If you could email me back a response ASAP – that would be great. Next, I will send a letter showing some of things we are thinking about and would like to get your feedback on those things as well!
Love you all!
~ Scott , Georgia , Adeline, Graham & the “MINUS 1” orphan we have yet to bring home…
May 24, 2012
Scott and I put on our calendars to start the second set of online training for the completion of our adoption contract. Our schedules are busy, I cannot lie. We both work full time, two little ones at home, sometimes Scott works late, volunteering for a local non-profit organization that helps those in need in our community, meeting with young couples for pre-marital counseling as well as all the other day to day distractions that can get in the way. Yes, life is crazy at times. All good things. Actually, all great things. But…it can make for a busy calendar. So we pencil our adoption training dates into the calendar like any normal person would do, right? LOL…ok, I am a bit Type A. ;-) Well, on this particular night, things didn’t end up so great. I had put a mental note to myself to complete this part of the process in May. We were close, at least I thought we were close. Then I found out the second part of the training could be 8-18 hours long. Say whaaaa??? Ok, ok, we can do this. Or maybe we can’t as quickly as I originally thought. This night for sure not – I left the material log in information at work. This was something I did strategically to ensure I didn’t forget to bring the paperwork to work since the following day my co-worker was going to notarize our documents for us. My mistake – a little too much on my brain maybe? It may not sound like that big of a deal, but, I cried. It just got to me. A night in our schedules that was open and I blew it. Scott hugged me and prayed. Tomorrow is a new day…
June 2012
A whirlwind of sorts…
Step up for Down syndrome – our 1st “official” event to celebrate the lives & abilities of people with DS. Our son, Graham.
Family vacation! 1st family vaca as a family of 4, that is.

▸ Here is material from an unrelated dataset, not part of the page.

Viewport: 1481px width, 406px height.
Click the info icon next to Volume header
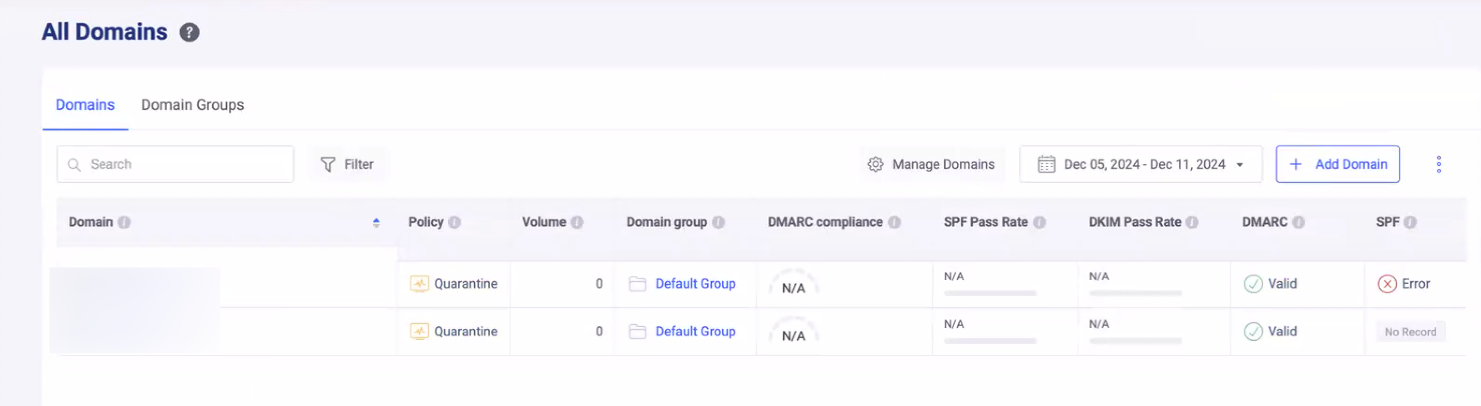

Graham’s 1st birthday – time to celebrate our baby boy!
Trying to complete the adoption training online – finding it hard to find TIME!!!
And then…
Sometimes life takes a turn that you least expect. June would be one of those turns in our lives. Our little guy, Graham, was diagnosed with IS (infantile spasms). The summer, well, to put it bluntly was not fun. A ton of various doctor appointments. There were many moments of frustration, of being scared, of ultimately having to completely put our trust in our Lord as “it” was out of our control. I am sitting here right now with tears of joy in my eyes and a continuous tug on my heart. The peace that comes when you just trust the Lord to do His will, to give you grace for the day. And He did just that. His promises are true. His mercies are new every day.
September 2012
September is a NEW month. After our medical hiatus, we are now back in action. God blessed us with a great outcome & now it is time to move forward again. Funny how life throws you curve balls, but one must deal with the punches. I have heard of the ups & downs of the process with adoption. The many trials, road blocks, etc. that can come up. For us, our summer was one of those trials. Another way of our God preparing us for what lies ahead. Only making us stronger. More patient. And keeping our focus on Him.
I reached out to Anita @ AAI and she assured me that all was “A-OK”. The documents we signed & notarized back in May (my how time flies) would be ok to send in now – they would not be out-dated. I verified address information, prepared our packet, transferred funds and so it begins. So, it “really” begins.